* _Dataset content_:
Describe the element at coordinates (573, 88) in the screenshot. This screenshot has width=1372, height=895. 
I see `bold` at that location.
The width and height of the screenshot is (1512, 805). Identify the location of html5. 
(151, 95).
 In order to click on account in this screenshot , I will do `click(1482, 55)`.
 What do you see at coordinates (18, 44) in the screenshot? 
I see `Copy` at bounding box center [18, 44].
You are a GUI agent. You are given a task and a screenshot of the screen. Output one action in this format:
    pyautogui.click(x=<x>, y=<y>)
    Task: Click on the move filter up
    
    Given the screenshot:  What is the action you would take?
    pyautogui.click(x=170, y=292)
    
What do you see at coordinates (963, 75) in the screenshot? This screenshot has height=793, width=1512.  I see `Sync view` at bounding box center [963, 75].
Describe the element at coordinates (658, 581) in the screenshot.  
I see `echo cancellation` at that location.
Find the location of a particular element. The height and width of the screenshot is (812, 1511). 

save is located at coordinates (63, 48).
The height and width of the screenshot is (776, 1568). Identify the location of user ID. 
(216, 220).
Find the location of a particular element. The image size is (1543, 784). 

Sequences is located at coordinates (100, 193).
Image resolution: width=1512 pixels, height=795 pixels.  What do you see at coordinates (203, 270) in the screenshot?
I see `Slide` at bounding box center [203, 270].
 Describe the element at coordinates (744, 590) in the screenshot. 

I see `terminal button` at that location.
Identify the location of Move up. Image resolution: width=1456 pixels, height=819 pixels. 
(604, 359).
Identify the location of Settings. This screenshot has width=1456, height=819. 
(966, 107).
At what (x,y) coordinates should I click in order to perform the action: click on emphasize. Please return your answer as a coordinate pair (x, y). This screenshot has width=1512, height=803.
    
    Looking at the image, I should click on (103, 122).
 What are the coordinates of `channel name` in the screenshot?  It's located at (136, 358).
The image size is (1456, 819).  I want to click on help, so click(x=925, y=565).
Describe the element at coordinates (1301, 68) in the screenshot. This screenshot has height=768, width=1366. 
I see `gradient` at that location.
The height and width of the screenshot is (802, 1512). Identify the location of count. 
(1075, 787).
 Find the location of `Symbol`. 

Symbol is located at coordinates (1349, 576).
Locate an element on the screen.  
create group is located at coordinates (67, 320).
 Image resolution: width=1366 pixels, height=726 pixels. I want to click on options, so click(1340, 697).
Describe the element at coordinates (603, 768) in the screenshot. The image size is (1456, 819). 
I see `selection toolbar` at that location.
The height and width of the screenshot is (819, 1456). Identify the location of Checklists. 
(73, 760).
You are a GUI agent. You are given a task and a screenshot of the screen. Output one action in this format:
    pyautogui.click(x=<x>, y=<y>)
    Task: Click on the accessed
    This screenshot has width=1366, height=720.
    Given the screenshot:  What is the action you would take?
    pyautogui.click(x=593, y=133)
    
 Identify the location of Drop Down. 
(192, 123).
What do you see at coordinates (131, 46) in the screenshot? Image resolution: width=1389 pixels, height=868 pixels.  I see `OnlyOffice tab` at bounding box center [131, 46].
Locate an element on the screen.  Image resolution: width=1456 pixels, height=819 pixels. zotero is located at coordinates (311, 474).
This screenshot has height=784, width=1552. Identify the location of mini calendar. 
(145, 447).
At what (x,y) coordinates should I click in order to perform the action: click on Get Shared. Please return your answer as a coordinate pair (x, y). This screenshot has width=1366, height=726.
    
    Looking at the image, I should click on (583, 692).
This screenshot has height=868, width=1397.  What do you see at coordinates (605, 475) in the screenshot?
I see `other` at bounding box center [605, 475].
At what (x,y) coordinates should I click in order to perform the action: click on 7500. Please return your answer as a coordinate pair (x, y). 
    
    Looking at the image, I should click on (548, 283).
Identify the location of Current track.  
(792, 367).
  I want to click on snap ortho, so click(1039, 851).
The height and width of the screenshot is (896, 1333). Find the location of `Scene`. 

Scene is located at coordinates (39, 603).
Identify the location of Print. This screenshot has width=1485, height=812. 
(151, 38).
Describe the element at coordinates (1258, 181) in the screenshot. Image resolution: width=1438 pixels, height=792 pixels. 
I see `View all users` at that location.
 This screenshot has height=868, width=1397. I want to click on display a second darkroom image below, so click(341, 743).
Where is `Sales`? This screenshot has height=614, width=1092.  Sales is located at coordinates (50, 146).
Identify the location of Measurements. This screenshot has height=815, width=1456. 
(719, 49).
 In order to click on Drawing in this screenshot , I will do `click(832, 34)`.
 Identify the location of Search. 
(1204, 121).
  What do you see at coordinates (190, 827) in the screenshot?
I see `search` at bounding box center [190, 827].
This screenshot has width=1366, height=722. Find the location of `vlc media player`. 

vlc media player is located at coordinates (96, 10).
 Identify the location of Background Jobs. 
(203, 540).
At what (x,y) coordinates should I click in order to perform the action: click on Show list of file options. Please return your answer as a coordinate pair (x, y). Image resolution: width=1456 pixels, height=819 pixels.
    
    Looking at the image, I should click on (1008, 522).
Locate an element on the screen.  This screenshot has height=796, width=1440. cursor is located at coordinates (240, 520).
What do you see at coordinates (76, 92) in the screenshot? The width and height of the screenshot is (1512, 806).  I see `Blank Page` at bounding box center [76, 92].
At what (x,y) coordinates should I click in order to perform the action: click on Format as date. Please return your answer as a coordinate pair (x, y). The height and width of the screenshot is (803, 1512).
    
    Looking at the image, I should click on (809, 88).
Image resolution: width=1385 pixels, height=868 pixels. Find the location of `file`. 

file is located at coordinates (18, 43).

* _What you should do_:
Recast the lines of the material as a numbered list, omitting blank lines, from the start of the material through the line containing "center [18, 44].", inclusive.

* _Written response_:
1. Describe the element at coordinates (573, 88) in the screenshot. This screenshot has width=1372, height=895. 
2. I see `bold` at that location.
3. The width and height of the screenshot is (1512, 805). Identify the location of html5. 
4. (151, 95).
5.  In order to click on account in this screenshot , I will do `click(1482, 55)`.
6.  What do you see at coordinates (18, 44) in the screenshot? 
7. I see `Copy` at bounding box center [18, 44].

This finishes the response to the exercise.